Su also said volume production of AMD's Mi350 accelerator (parts that match the performance of Nvidia's Blackwell kit) will begin in June and be earlier than expected.

“We expect a sudden production ramp later this year to support large-scale production deployments with multiple customers,” she said.

The CEO said work on the accelerators for AMD's next-generation MI400 series is “fastering rapidly.”

“These are the most sophisticated GPUs built with up to 40 petaflops of FP4 AI performance and 50% of memory, memory bandwidth, scale-out throughput than their competitors, and scale-out throughput,” says AMD's planned helios rack scale rigs that can include up to 72 GPUs in each rack.

Su said that Helios will be “the world's highest performance AI system at launch,” and that product development is far ahead of its 2026 launch.

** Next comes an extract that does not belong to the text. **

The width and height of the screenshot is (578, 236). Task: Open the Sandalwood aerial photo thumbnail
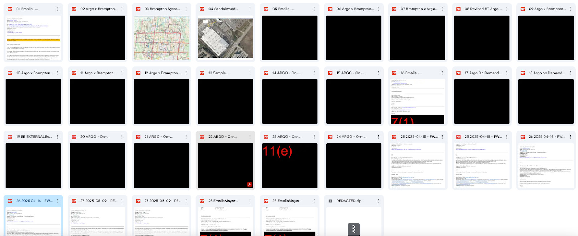pos(225,38)
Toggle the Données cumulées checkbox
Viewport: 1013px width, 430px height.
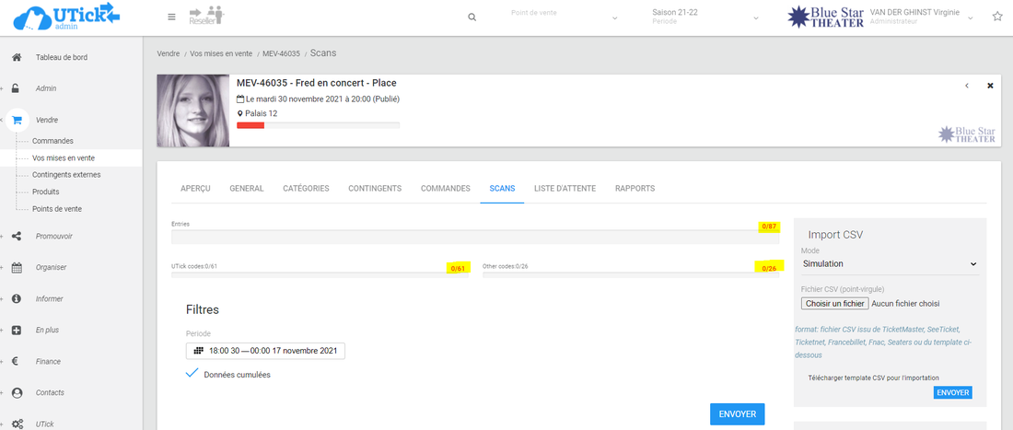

AMD sells Helios to its “large customer” (essentially hyperscalers) and works with the system to be compatible with the data center. This contrasts with the MI350 series, which users can deploy to existing bit barns.

“We'll see a clear path to expanding our AI business to hundreds of billions of dollars in annual revenues,” Su said.

Ryzen Desktop Sales

Revenue from desktop products reached $3.6 billion, up 69% year-on-year. Client revenues rose 67% year-on-year to $2.5 billion.

AMD said demand for New Zen 5 and Ryzen parts has driven increased revenue. Gamers have driven 73% revenue to $1.1 billion.

On Desktop, Su said he believes AMD will be able to continue to expand its client processor revenue ahead of the market over the upcoming quarter, suggesting that the company thinks it can overtake Intel and keep Qualcomm quiet.

CFO Jean X Hu forecasts its third quarter revenues to reach $300 million plus approximately $8.7 billion, showing revenue growth of around 28% year-on-year. Hu added that AMD's future quarterly revenue could increase another $800 million if China resumes purchasing at a historical level.

Chip designers can use their revenue. This is because the fees incurred due to the inability to sell to China are making a terrible profit, causing investors to fall by almost 6% in after-hours trading.